= Materials provided =
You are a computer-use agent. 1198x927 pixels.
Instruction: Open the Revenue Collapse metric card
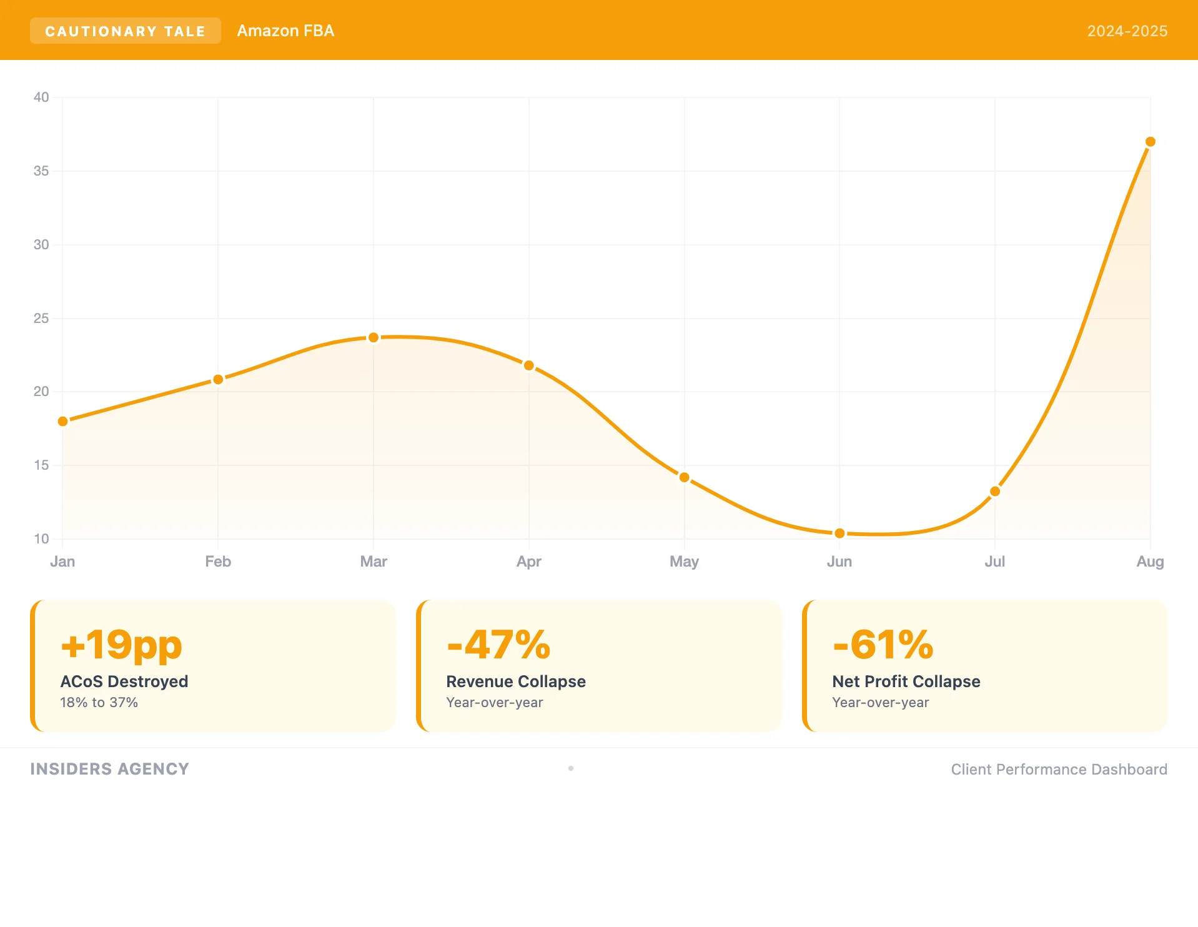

--

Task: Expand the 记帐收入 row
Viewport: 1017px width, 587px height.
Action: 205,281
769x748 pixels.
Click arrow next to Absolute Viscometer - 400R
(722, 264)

= Work order =
Every line containing the word "pixels" must be copied from the material above.

= Solution to this problem =
You are a computer-use agent. 1198x927 pixels.
769x748 pixels.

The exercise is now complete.